🤖 AI Summary
Existing interpretability methods often erroneously attribute specific computational roles to attention heads without verifying their generalization across diverse prompts. This work proposes the KID role classification framework and a three-stage analysis pipeline that combines activation patching with same-answer control conditions to expose widespread pseudo-semantic specificity in conventional attribution approaches. By integrating capability-selective screening (CSS), singular value decomposition (SVD), and activation transduction under matched controls, we systematically evaluate attention head functionality across multiple 7–8B instruction-tuned models.

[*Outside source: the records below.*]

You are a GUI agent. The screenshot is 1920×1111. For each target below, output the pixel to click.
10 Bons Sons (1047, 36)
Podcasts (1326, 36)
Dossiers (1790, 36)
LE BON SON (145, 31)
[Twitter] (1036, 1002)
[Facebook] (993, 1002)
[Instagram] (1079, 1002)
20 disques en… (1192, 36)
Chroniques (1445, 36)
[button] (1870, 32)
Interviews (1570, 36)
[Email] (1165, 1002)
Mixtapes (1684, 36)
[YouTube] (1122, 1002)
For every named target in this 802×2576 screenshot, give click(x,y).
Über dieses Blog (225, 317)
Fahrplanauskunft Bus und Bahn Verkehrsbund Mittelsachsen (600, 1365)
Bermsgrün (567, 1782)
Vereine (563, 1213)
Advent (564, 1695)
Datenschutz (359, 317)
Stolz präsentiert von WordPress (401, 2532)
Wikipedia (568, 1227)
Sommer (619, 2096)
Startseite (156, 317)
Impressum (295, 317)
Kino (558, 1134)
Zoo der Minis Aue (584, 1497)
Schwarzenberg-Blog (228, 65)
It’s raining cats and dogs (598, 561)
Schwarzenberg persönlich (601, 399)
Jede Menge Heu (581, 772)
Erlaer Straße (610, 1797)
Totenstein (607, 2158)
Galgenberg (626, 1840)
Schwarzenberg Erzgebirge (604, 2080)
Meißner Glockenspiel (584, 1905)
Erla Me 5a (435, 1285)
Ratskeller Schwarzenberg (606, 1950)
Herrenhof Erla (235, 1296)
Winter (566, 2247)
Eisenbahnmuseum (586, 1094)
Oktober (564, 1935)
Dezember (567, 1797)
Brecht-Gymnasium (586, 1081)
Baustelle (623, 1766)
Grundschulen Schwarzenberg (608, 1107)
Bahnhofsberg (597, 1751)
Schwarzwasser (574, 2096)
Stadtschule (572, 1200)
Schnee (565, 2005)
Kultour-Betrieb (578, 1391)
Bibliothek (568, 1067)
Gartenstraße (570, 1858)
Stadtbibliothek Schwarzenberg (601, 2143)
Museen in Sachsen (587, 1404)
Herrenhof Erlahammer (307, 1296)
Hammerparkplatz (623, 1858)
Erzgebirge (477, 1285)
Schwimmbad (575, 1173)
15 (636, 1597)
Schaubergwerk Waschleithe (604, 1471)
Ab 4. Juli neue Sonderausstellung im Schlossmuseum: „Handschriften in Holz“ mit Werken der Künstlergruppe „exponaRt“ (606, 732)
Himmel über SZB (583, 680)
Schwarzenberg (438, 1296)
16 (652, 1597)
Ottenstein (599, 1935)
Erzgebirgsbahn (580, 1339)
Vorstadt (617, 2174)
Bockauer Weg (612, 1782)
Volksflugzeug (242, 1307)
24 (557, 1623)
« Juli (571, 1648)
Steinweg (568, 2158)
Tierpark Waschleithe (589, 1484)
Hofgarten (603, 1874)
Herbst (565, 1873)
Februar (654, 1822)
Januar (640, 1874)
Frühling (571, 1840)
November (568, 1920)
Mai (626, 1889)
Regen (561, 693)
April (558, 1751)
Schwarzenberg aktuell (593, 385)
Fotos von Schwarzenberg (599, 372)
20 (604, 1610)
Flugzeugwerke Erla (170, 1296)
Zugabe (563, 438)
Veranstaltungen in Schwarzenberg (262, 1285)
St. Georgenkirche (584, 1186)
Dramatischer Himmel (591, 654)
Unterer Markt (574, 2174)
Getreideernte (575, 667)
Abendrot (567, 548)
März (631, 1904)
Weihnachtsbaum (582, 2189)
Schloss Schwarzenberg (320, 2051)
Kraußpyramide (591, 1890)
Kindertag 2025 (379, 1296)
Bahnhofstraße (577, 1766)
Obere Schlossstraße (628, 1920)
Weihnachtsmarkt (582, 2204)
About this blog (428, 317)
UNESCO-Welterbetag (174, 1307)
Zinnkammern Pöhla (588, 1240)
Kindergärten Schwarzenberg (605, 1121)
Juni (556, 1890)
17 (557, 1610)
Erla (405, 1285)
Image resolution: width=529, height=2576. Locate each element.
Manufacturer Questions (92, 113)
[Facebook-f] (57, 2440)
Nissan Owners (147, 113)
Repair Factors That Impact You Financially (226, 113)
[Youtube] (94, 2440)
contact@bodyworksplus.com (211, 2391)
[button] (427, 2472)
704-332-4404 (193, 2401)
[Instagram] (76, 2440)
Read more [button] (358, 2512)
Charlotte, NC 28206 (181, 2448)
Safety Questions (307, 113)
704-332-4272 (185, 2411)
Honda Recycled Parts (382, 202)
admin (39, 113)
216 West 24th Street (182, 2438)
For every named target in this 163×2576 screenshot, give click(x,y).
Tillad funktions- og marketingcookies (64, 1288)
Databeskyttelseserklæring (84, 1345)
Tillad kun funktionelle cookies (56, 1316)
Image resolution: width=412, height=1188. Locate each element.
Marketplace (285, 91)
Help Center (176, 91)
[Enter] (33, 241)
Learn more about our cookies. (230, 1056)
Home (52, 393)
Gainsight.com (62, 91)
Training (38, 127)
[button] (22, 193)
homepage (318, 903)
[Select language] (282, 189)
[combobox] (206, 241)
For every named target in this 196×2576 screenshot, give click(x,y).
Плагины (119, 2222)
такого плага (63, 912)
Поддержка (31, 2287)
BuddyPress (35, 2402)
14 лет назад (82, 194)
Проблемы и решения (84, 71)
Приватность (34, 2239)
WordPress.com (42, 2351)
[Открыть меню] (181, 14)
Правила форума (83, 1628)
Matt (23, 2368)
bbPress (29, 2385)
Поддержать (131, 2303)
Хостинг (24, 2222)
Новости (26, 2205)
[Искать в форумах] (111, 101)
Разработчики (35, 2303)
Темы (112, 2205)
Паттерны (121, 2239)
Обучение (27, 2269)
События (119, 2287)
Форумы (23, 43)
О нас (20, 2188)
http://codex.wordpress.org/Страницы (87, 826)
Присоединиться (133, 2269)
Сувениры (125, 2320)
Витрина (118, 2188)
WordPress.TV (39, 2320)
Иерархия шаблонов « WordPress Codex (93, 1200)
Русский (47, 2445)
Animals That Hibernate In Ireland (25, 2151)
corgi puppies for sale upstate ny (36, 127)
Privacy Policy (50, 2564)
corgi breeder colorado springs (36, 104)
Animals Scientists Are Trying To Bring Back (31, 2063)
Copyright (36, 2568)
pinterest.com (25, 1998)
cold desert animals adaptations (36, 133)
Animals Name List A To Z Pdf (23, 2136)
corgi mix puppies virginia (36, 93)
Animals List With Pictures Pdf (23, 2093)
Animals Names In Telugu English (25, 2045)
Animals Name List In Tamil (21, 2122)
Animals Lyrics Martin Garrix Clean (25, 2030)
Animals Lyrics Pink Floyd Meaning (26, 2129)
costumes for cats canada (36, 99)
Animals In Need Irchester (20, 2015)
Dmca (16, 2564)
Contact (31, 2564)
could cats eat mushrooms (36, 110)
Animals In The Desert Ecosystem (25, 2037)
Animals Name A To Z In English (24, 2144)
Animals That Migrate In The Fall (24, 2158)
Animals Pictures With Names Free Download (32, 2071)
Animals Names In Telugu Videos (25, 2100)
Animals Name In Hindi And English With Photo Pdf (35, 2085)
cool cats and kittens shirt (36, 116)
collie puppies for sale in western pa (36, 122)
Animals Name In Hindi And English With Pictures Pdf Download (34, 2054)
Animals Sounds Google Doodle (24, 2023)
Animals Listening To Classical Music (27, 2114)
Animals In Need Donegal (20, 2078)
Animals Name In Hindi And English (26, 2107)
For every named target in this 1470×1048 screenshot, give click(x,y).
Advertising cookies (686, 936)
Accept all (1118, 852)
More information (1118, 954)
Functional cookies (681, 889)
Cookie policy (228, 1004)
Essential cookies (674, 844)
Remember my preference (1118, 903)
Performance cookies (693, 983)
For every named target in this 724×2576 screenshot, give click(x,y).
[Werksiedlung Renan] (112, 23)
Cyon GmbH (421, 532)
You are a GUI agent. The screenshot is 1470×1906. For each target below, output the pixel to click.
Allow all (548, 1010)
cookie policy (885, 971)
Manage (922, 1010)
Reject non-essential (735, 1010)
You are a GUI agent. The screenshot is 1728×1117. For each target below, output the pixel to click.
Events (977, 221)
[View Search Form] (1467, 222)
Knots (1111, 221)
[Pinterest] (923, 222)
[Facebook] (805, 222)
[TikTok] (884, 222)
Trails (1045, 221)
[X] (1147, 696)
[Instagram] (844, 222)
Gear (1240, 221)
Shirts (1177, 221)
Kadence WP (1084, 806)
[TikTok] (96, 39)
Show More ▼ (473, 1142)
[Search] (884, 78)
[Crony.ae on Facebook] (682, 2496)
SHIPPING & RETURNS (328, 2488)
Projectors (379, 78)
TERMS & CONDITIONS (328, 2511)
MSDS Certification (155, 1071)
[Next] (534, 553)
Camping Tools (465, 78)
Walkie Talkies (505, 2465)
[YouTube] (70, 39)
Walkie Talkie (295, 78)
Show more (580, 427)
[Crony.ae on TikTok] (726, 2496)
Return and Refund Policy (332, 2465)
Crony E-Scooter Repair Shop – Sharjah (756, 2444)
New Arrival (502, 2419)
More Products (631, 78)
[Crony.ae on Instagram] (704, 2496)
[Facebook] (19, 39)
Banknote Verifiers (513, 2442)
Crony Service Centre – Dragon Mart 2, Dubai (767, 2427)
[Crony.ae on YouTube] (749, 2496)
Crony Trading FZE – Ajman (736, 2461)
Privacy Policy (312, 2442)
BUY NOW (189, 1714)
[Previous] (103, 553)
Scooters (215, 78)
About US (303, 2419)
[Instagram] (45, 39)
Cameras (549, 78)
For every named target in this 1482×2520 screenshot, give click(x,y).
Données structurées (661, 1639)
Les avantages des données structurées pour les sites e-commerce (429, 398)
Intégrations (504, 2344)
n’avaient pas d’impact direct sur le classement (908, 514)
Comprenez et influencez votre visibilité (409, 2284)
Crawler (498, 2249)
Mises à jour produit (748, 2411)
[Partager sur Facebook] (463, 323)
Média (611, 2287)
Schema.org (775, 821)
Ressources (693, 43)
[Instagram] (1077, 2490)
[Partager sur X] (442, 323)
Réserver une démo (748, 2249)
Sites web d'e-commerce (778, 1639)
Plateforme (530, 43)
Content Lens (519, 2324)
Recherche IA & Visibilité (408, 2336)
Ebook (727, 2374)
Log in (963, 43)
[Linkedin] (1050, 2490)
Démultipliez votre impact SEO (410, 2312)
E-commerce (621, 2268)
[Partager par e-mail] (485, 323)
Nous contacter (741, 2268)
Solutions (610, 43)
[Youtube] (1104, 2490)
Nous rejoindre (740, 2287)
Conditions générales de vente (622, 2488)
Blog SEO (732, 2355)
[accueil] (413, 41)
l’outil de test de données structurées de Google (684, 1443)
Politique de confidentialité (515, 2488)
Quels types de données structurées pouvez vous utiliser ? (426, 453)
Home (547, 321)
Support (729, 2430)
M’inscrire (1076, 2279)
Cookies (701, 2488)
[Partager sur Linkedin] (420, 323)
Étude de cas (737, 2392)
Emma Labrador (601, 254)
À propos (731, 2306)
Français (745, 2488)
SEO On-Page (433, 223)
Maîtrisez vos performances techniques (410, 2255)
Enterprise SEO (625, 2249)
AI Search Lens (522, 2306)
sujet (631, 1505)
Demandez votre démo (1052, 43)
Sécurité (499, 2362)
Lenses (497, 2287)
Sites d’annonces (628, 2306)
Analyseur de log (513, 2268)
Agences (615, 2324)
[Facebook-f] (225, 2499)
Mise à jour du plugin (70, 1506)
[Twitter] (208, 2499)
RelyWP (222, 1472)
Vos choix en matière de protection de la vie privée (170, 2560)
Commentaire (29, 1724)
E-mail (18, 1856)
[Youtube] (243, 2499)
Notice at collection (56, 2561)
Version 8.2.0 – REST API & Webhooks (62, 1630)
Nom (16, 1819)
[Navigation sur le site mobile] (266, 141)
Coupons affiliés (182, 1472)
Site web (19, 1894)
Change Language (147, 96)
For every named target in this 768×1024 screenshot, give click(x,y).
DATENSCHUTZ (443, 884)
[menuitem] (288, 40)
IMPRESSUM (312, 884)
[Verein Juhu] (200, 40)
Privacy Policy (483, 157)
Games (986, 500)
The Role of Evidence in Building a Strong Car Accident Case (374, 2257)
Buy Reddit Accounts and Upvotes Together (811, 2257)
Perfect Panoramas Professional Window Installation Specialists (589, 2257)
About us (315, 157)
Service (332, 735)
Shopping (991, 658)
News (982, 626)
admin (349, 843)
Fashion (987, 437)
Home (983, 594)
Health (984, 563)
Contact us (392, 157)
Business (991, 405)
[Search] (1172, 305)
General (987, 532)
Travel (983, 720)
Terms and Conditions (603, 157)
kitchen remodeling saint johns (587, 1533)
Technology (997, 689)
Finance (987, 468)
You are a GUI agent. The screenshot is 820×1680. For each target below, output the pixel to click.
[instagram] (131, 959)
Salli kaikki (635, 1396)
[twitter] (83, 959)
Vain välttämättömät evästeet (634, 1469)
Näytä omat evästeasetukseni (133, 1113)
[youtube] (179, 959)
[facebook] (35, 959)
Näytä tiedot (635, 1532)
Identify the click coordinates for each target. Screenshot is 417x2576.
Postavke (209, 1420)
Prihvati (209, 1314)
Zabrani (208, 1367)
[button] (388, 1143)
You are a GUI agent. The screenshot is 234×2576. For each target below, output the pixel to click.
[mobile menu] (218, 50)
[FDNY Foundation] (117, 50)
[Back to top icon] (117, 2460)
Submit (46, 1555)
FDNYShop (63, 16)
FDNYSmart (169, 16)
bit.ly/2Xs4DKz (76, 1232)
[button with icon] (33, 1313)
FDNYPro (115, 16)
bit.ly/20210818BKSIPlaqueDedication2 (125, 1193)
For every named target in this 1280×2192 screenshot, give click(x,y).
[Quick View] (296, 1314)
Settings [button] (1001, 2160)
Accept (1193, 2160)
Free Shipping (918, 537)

Our findings demonstrate that the majority of attention heads previously identified by standard methods as performing specific roles fail to consistently transfer their purported computational functions across different prompts, thereby challenging the dominant attribution paradigm in mechanistic interpretability.
📝 Abstract
In mechanistic interpretability, attention heads are commonly elevated to role claims (e.g., "this head represents addition") when they are necessary for a behavior, encode it linearly, and recover that behavior when restored after ablation. We show this evidence is insufficient: across three 7-8B instruction-tuned models and five computation families, heads passing all three checks routinely fail to transfer the computation when their activations are patched into a different prompt under matched controls. We introduce KID (Knowing / Intent / Doing), a role-assignment lens for attention heads, and pair it with a three-stage pipeline: capability-selective screening (CSS), singular value decomposition (SVD), and activation transduction under matched controls. Our results document a preliminary role taxonomy (including prompt-trajectory stabilizers, answer-side logit-bias heads, and soft computation-pattern carriers) and show that the same-answer control (a transduction target sharing the answer string but not the requested computation) is an underused check that exposes broad state transfer masquerading as semantic specificity.